His works - with their realism and theatrical emotion - show the influence of the School of Fontainebleau, Michelangelo and Italian Mannerism. Much of Pilon's work was on funerary monuments, especially the Valois Chapel at the Saint Denis Basilica designed by Francesco Primaticcio (never completed).
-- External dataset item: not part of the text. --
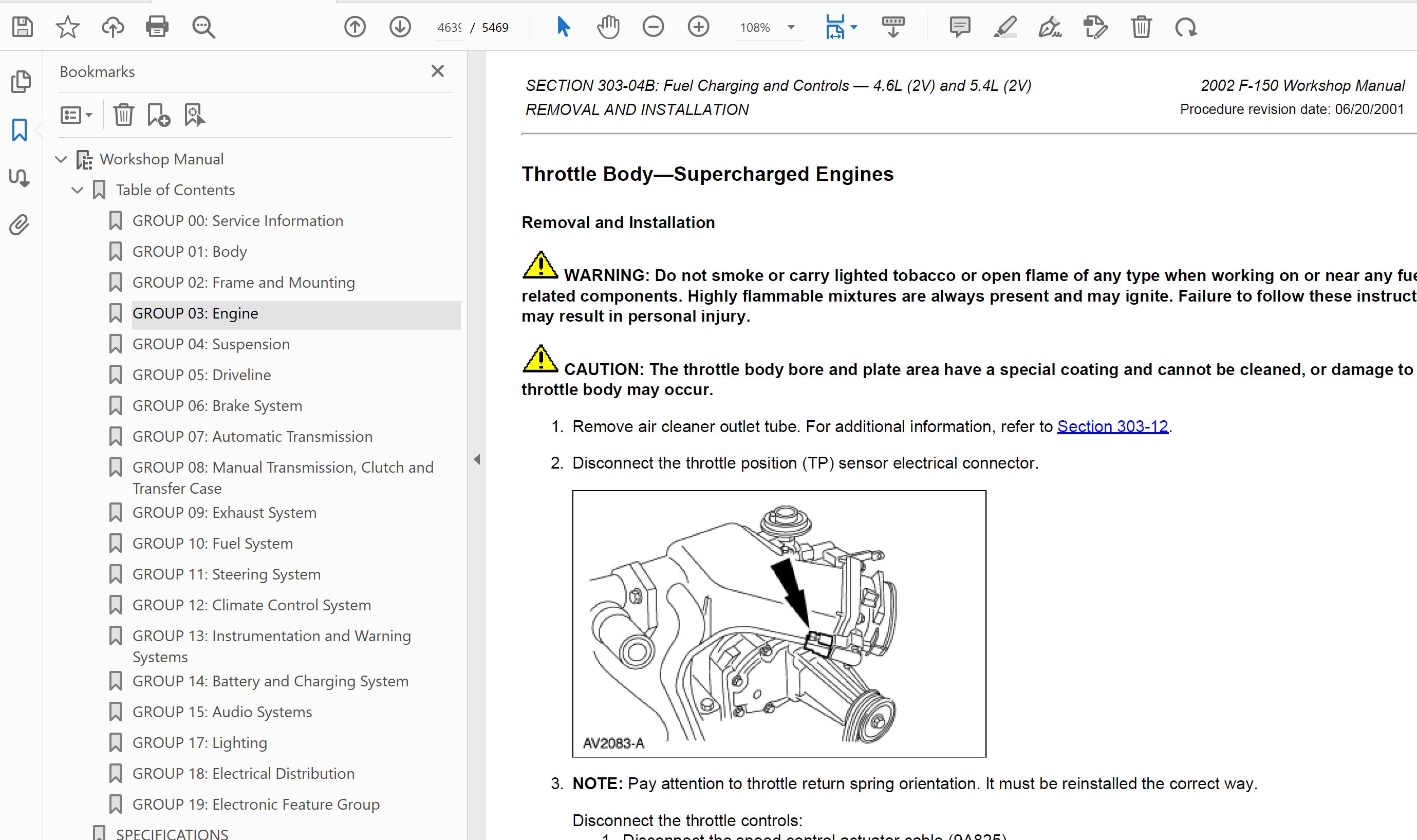1417x840 pixels.
Task: Open the bookmark options menu dropdown
Action: pyautogui.click(x=77, y=116)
He was the favorite sculptor of queen Catherine de' Medici.

Works

Pilon's most famous works include:

Eight subsidiary statues for the Tomb of Francis I (contracted with Philibert de l'Orme, 1558).
Monument containing the heart of Henry II of France (1561-1562) Louvre - made in collaboration with Domenico del Barbieri (who designed the pedestal), Pilon was responsible for the eloquent sculpture of the Three Graces, executed from a single block of marble.[3]
Tomb of Henry II and Catherine de' Medici (1561-1573) Abbey Church of Saint Denis Basilica - Pilon was responsible for the kneeling bronze figures on top of this monument (depicting the king and queen alive and praying) the moving and realistic recumbent figures of the queen and king in death at the center and the four Virtues at the corners of the monument, the construction of which was supervised by Francesco Primaticcio (who sculpted the four corner figures). (Catherine de' Medici is reported to have fainted at the sight of these figures.)
Effigies of Henry II and Catherine de' Medici in coronation dress (1583) Abbey Church of Saint Denis Basilica - this later pair lacks the emotional intensity of the previous work
Resurrection of Christ and recumbent figures of the guardians of the tomb, reunited in 1933 at the Musée du Louvre.
Virgin of Pity (c.1585) (terra cotta) Louvre
Tomb of Valentine Balbiani (1574) Louvre
Descent from the Cross (1580-1585) (Bronze bas-relief) Louvre
Three Fates (Hôtel de Cluny, Paris).

Notes

^ In 1583 he said he was "forty-six or thereabouts" (Babelon 1927:33).
^ Babelon 1927.
^ Victoria L. Goldberg, "Graces, Muses, and Arts: The Urns of Henry II and Francis I" Journal of the Warburg and Courtauld Institutes 29 (1966), pp. 206-218.

Further reading

Babelon, J. Germain Pilon (Paris) 1927.